This repository includes Torch code for evaluation and visualization of the network presented in:
Alejandro Newell, Kaiyu Yang, and Jia Deng, Stacked Hourglass Networks for Human Pose Estimation, arXiv:1603.06937, 2016.
A pretrained model is available on the project site. Include the model in the main directory of this repository to run the demo code.
In addition, if you download the full MPII Human Pose dataset and replace this repository's images
directory you can generate full predictions on the validation and test sets.
To run this code, the following must be installed:
- Torch7
- hdf5 (and the torch-hdf5 package)
- cudnn
- qlua (for displaying results)
For displaying the demo images:
qlua main.lua demo
For generating predictions:
th main.lua predict-[valid or test]
For evaluation on a set of validation predictions:
th main.lua eval
To use the network off-the-shelf, it is critical that the target person is centered in the input image. There is some robustness to scale, but for best performance the person should be sized such that their full height is roughly three-quarters of the input height. Play around with different scale settings to see the impact it has on the network output. We offer a convenient function for generating an input image:
inputImg = crop(img, center, scale, rot, res)
res
should be set to 256 for our network. rot
is offered if you wish to rotate the image (in degrees). You can run the input image through the network, and get the (x,y) coordinates with:
outputHm = m:forward(inputImg:view(1,3,256,256):cuda())

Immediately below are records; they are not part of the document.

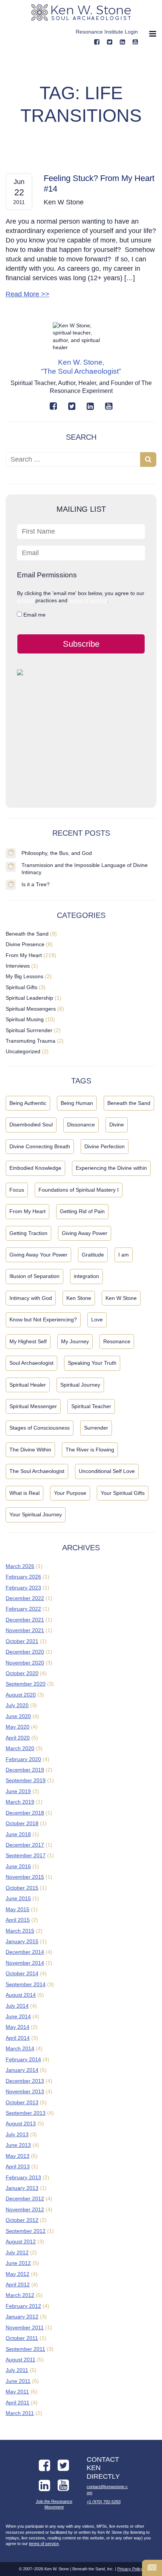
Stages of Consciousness (39, 1428)
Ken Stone (78, 1298)
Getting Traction (28, 1233)
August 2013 (21, 2123)
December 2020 (25, 1652)
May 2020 (17, 1727)
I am (123, 1255)
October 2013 (22, 2102)
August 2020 (21, 1695)
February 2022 (23, 1609)
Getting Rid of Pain (82, 1211)
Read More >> (27, 294)
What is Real (24, 1493)
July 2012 (17, 2252)
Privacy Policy (130, 2569)
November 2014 (25, 1963)
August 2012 (21, 2241)
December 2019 (25, 1770)
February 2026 (23, 1577)
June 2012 (18, 2263)
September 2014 (26, 1984)
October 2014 (22, 1973)
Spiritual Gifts (21, 987)
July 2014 (17, 2006)
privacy (25, 600)
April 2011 (17, 2403)
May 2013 (17, 2156)
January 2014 (22, 2070)
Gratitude (93, 1255)
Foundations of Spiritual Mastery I (78, 1190)
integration (86, 1276)
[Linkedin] (122, 42)
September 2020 (26, 1684)
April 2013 (18, 2166)
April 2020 (18, 1738)
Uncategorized (23, 1051)
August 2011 (20, 2360)
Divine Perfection (104, 1146)
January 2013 (22, 2188)
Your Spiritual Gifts (123, 1493)
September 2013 (26, 2113)
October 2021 (22, 1641)
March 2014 (20, 2048)
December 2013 (25, 2081)
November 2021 (25, 1630)
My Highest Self (28, 1341)
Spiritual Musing (25, 1019)
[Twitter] (71, 406)
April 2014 (18, 2038)
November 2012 (25, 2209)
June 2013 (18, 2145)
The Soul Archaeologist (36, 1471)
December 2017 (25, 1845)
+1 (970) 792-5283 (104, 2501)
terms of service (88, 600)
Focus (16, 1190)
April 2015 (18, 1920)
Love (97, 1319)
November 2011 (25, 2327)
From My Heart (24, 955)
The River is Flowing (90, 1450)
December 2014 (25, 1952)
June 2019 (18, 1791)
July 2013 (17, 2134)
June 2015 (18, 1898)
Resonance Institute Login (107, 32)
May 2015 (17, 1909)
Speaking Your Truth (92, 1363)
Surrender (96, 1428)
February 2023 (23, 1588)
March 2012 (20, 2295)
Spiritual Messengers (31, 1009)
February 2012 (23, 2306)
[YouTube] (135, 42)
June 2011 (18, 2381)
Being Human (77, 1103)
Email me (34, 615)
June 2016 (18, 1866)
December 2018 (25, 1813)
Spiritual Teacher (91, 1406)
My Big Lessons (24, 976)
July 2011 (17, 2370)
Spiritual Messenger (33, 1406)
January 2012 (22, 2317)
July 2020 (17, 1705)
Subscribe (81, 644)
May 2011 (17, 2392)
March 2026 (20, 1566)
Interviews (18, 966)
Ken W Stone (121, 1298)
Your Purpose (70, 1493)
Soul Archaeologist (31, 1363)
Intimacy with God (30, 1298)
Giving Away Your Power (38, 1255)
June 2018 (18, 1834)
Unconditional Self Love (107, 1471)
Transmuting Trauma (30, 1041)
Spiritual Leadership (29, 998)
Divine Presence (25, 944)
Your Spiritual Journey (35, 1514)
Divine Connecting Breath (39, 1146)
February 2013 (23, 2177)
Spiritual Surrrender (29, 1030)
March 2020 (20, 1748)
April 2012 (18, 2284)
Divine (116, 1125)
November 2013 (25, 2091)
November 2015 (25, 1877)
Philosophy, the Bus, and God (56, 853)
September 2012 (26, 2231)
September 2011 (25, 2349)
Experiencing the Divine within (111, 1168)
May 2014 (17, 2027)
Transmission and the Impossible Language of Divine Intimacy (84, 868)
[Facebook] (96, 42)
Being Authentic (27, 1103)
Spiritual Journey (80, 1385)
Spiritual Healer (27, 1385)
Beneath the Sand (27, 934)
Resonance (116, 1341)
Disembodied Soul (31, 1125)
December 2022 (25, 1598)
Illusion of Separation (34, 1276)
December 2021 (25, 1620)
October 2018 (22, 1823)
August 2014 (21, 1995)
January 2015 (22, 1941)
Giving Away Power (84, 1233)
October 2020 (22, 1673)
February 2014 (23, 2059)
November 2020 (25, 1663)
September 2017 (26, 1855)
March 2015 (20, 1931)
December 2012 (25, 2199)
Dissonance (81, 1125)
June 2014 (18, 2016)
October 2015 (22, 1888)
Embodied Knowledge (35, 1168)
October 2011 (22, 2338)
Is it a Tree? (35, 884)
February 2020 (23, 1759)
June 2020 (18, 1716)
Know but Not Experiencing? (43, 1319)
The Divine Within (30, 1450)
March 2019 (20, 1802)
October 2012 (22, 2220)
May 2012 (17, 2274)
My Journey (75, 1341)
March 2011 (20, 2413)
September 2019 (26, 1780)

predsHm,predsImg = getPreds(outputHm, center, scale)
The two outputs of getPreds
are coordinates with respect to either the heatmap or the original image (using center and scale to apply the appropriate transformation back to the image space).
The MPII images come with center and scale annotations already. An important detail with regards to the annotations: we have modified their format slightly for ease of use with our code. In addition, we adjusted the original center and scale annotations uniformly across all images so as to reduce the chances of our function cropping out feet from the bottom of the image. This mostly involved moving the center down a fraction.